From inspections to inventory and third-party contractors, ManagerPlus can help you take command of every aspect of your assets’ lifecycles with powerful and intuitive solutions. You can see exactly where resources are going with work order and maintenance scheduling, discover operational inefficiencies with in-depth looks at how your assets are performing, and track costs and expenses tied to work orders, parts, and labor. 

And as ManagerPlus is always connected and lives in the cloud, you have real-time data on everything happening in your operations, right at your fingertips. That’s why ManagerPlus is trusted by global businesses with different asset types and across all industries. 

What’s next?

Want to find out how the ManagerPlus® asset management solution can help you maximize the value of your assets throughout their lifecycle? Book a live demo with one of our experts or get in touch so we can answer your questions. 

Executive summary

An asset’s life cycle is the different stages it goes through and the steps involved in its management, from its initial acquisition, through its useful life, and on to its eventual disposal.
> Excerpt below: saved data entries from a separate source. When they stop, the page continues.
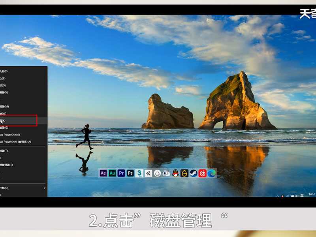Image resolution: width=316 pixels, height=237 pixels.
Task: Launch Unity from the dock
Action: point(149,173)
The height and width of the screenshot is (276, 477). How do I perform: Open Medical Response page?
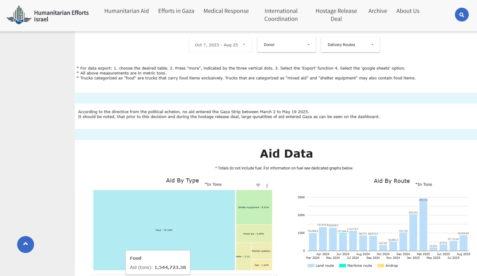click(226, 11)
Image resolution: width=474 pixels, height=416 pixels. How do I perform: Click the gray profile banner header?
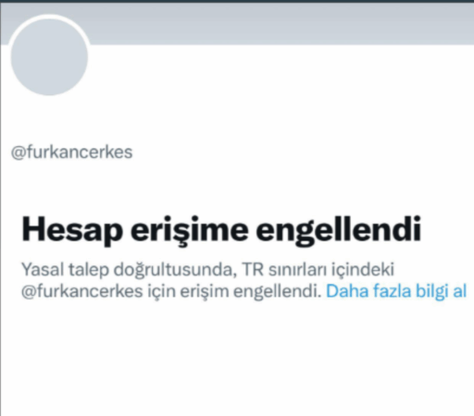point(278,24)
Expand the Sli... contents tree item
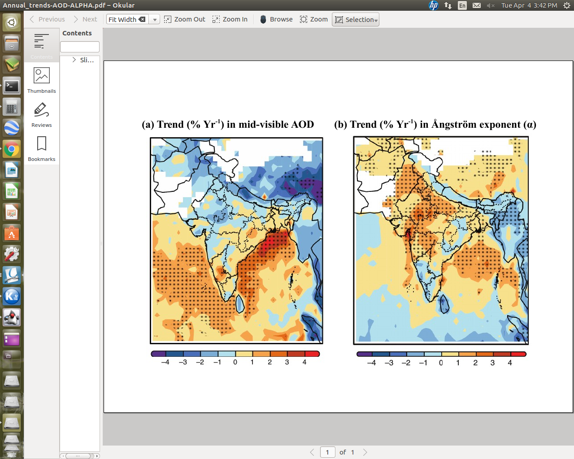The height and width of the screenshot is (459, 574). (74, 60)
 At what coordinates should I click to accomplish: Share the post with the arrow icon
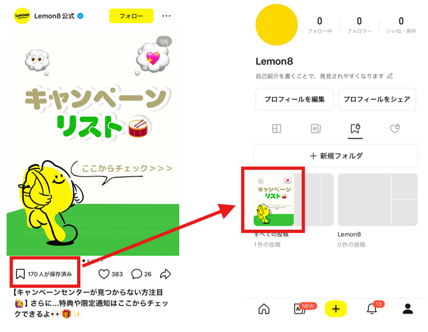(x=166, y=274)
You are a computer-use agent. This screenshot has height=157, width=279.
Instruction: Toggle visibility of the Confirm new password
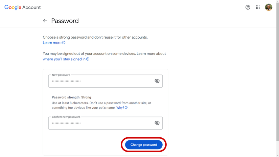[x=157, y=123]
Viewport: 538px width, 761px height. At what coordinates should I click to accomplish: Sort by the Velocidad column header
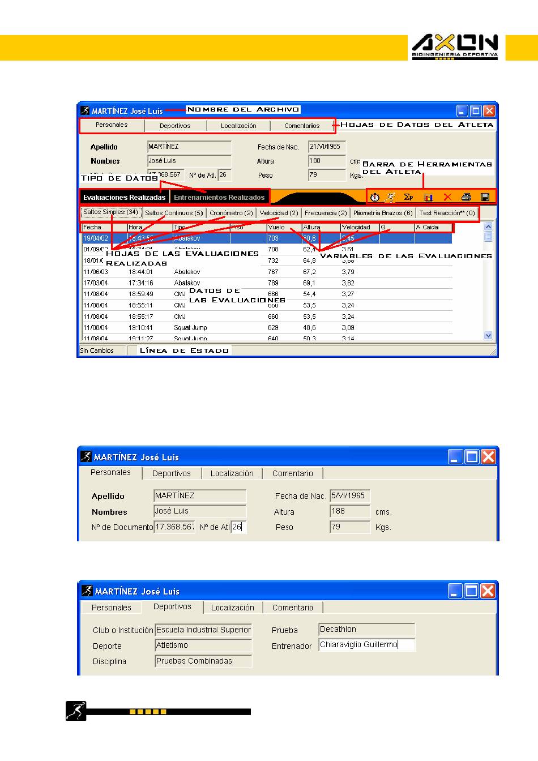359,227
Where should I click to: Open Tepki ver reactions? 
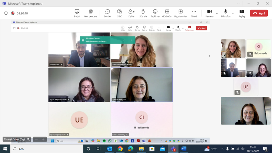155,13
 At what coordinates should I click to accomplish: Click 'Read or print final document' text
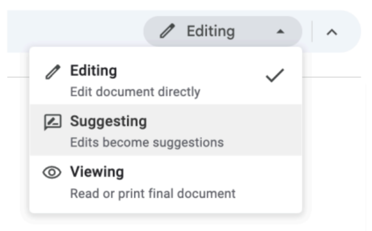click(x=153, y=193)

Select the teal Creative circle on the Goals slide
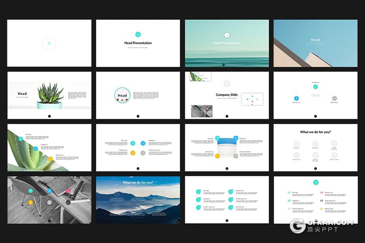point(315,87)
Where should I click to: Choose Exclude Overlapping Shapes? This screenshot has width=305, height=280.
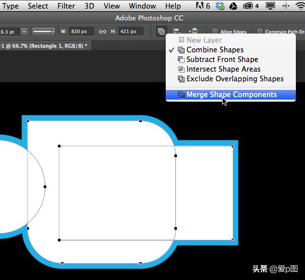pyautogui.click(x=234, y=79)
How you manage the life cycle of an asset depends on the cost of replacing the asset, its importance to the business, and its overall reliability. However, while the steps you take to manage each asset may be different, the four stages of the life cycle, acquire/create, utilize, maintain, and renew/dispose of, remain the same.

Asset life cycle management is the process of developing and operating your business’s assets to deliver optimal value. You can put strategies and best practices in place to monitor and maintain your assets, and this is where an asset management solution like ManagerPlus® can help. 

It guides you through every stage of the asset management lifecycle. You can see exactly where your resources are going with work order and maintenance scheduling and discover operational inefficiencies with in-depth looks at how your assets are performing. You can also track costs and expenses tied to work orders, parts, and labor – everything you need to keep your assets on track.